L’uomo inventore ha potenziato la mano con la zappa per scavare più facilmente, fino poi a potenziare molti altri aspetti di sé e il progresso tecnologico ne è la massima espressione. Quando ero nella grotta profonde riflessioni mi mandavano indietro nel tempo, pensavo ai nostri antenati, in costante dialogo con la natura ed esperti conoscitori delle sue leggi; la grande madre non fa sconti a nessuno, ma se entri in comunione con lei e te ne prendi cura ti dona tutta la sua abbondanza.

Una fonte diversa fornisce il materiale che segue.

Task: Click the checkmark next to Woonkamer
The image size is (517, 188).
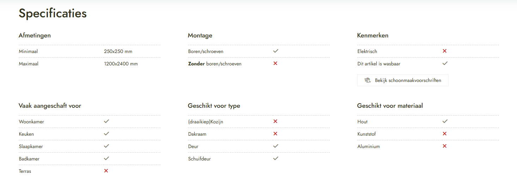Action: (107, 121)
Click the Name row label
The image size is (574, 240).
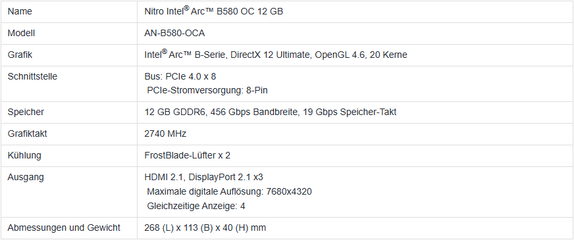pos(20,11)
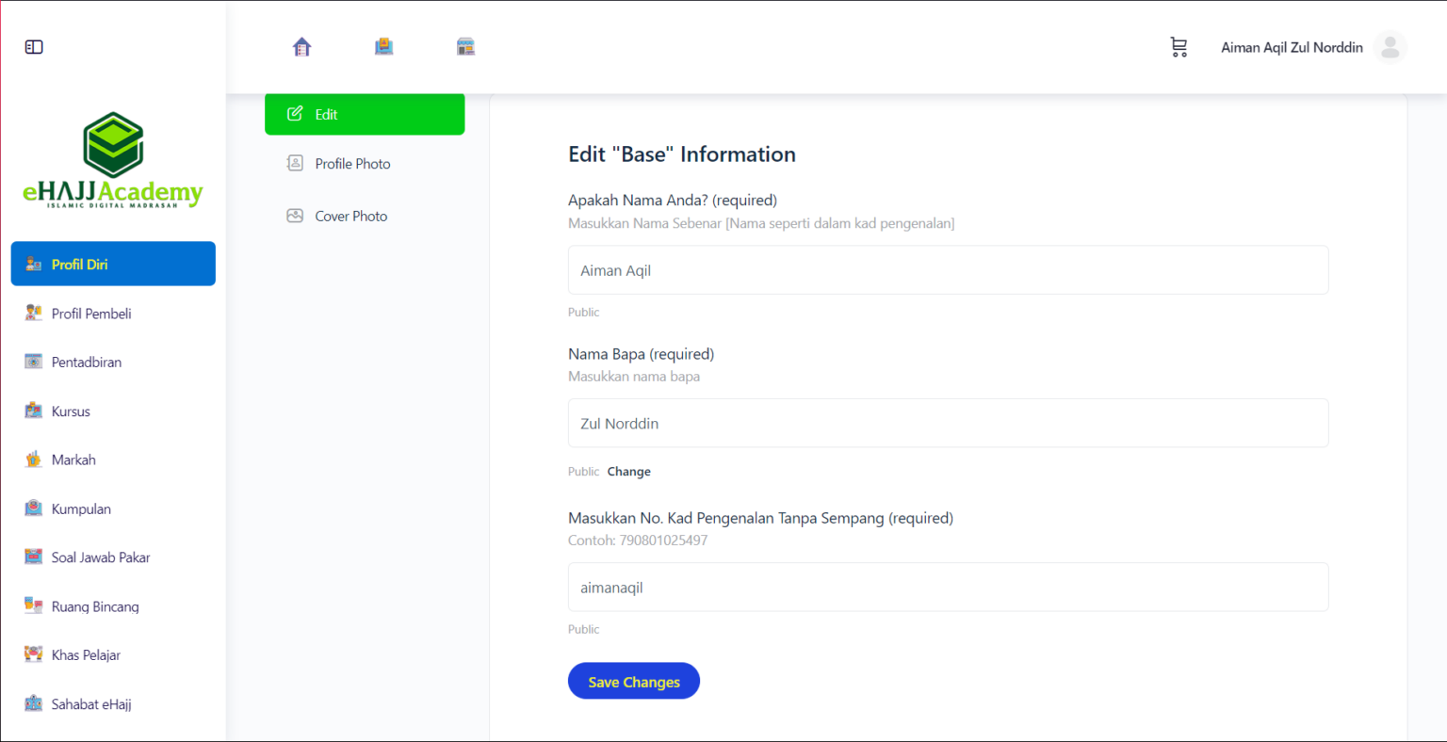Select the green Edit tab
The image size is (1447, 742).
point(365,114)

Ho salutato un’amica che in terra sarda ci era nata. Persa tra le crisi sociali dei nostri tempi, persa perché non “convenzionale”, persa perché la società occidentale non ha idea di come rapportarsi a certi insegnamenti, facendo un uso inconsapevole ed esclusivamente ludico di piante e sostanze che la natura ci ha donato come strumenti, non fondamentali,ma certamente utili per cammino di scoperta e guarigione spirituale. Abbiamo tutti voglia di evadere da qualcosa e lei né aveva davvero voglia. Azioni sociali, culturali artistiche come GAIA -la nuova umanità-, possono dare una mano a queste persone, possono vincere sul terribile. Ma sono fragili come le persone che vorrebbero e potrebbero aiutare, come la grotta di arenaria che li ha protetti ma che da un momento all’altro sarebbe potuta crollare.
In certe operazioni dedicate al bene non ci si può armare, non si possono infrangere certi valori, non c’e spazio per la competizione, le regole di mercato e il business,al massimo per difendere certi ideali si può trovare il coraggio di arrivare all’essenziale e all’essenza delle cose,come la bellezza e la purezza del corpo nudo di chi quella nuova umanità la cerca dentro se stesso.

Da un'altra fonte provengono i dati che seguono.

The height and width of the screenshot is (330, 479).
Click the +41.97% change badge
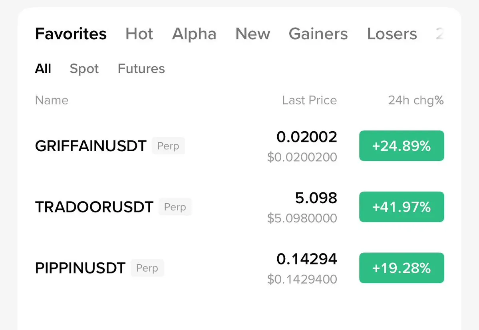pyautogui.click(x=401, y=207)
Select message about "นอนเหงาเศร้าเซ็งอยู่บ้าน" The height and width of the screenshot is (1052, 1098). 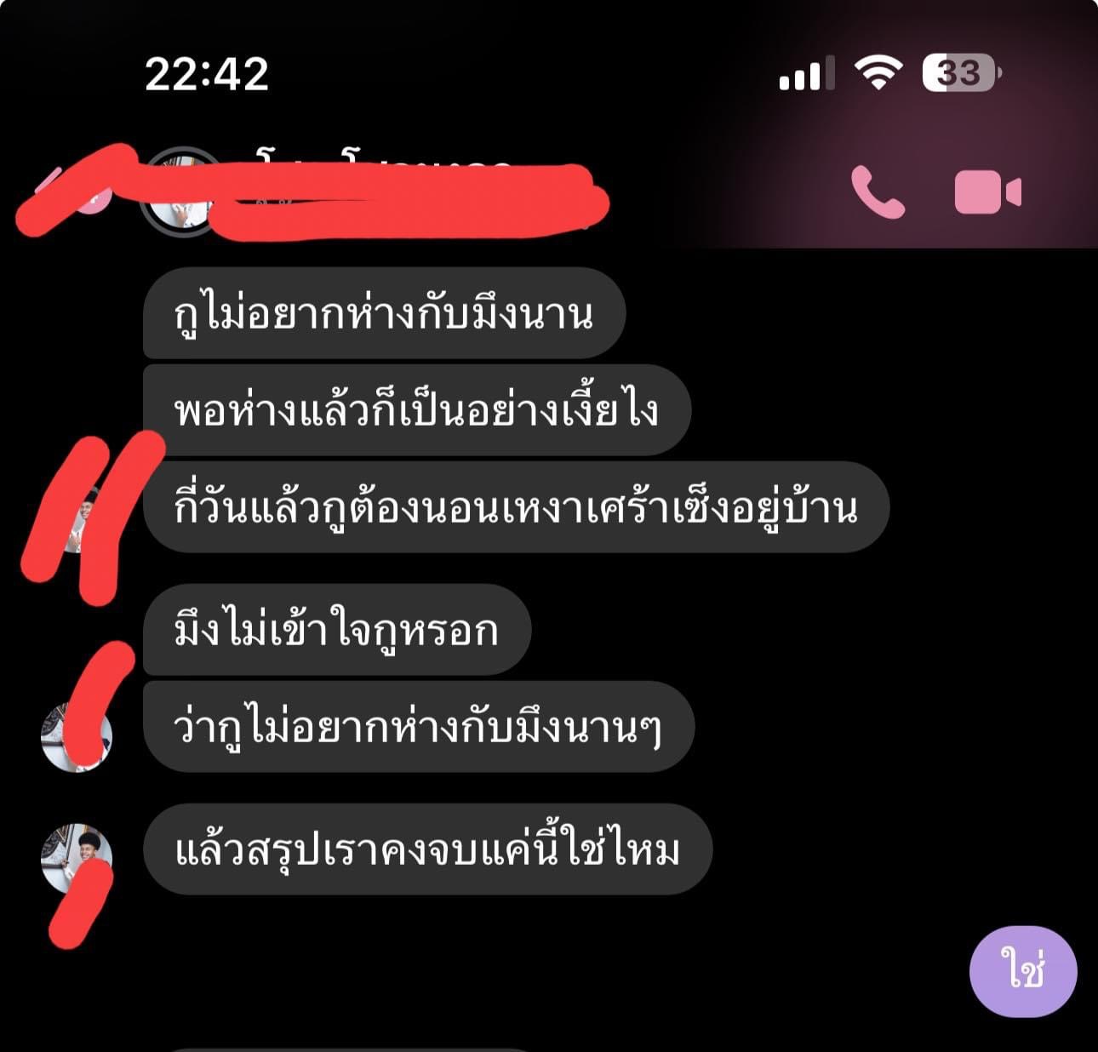(516, 507)
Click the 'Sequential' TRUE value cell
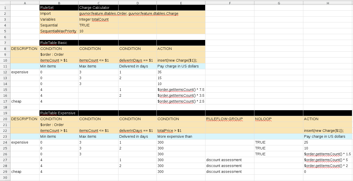This screenshot has height=181, width=353. pos(84,25)
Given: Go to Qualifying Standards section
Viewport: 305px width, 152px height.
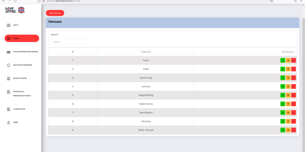Looking at the screenshot, I should click(22, 65).
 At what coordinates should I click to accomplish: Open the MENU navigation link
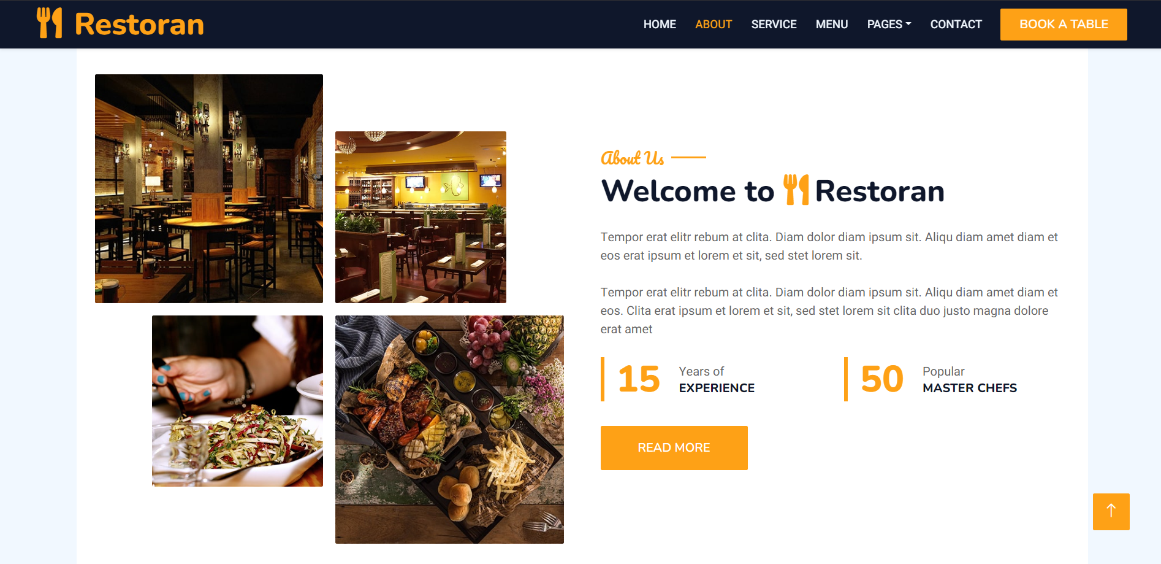pos(832,25)
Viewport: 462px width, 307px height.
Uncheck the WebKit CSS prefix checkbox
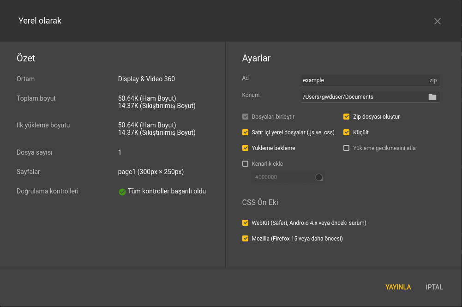click(x=246, y=223)
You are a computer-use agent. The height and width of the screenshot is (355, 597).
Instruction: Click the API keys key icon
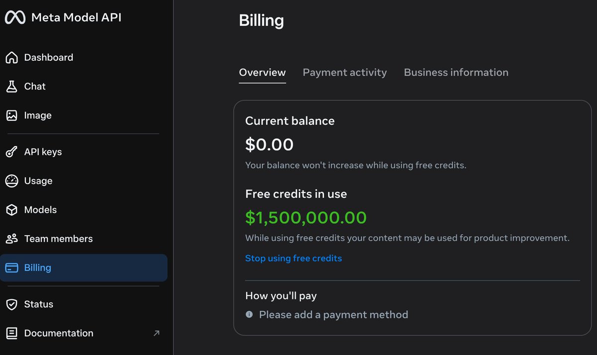pyautogui.click(x=11, y=152)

Oggi 26 marzo è un altro giorno difficile, un giorno perso. Ma aspetta: qualcosa c’è che pulsa, che ancora fa luce, è sotto le macerie di anni di errori e stravolgimenti epocali.
Qualche mese fa un mio piccolo desiderio a preso vita, qualche mese fa ero parte di un’”elitte”, che non ha un conto in banca cospicuo, che non ha qualcosa che altri non possono avere, che non discrimina ma accoglie, un’”elitte” alla quale tutti possono accedere.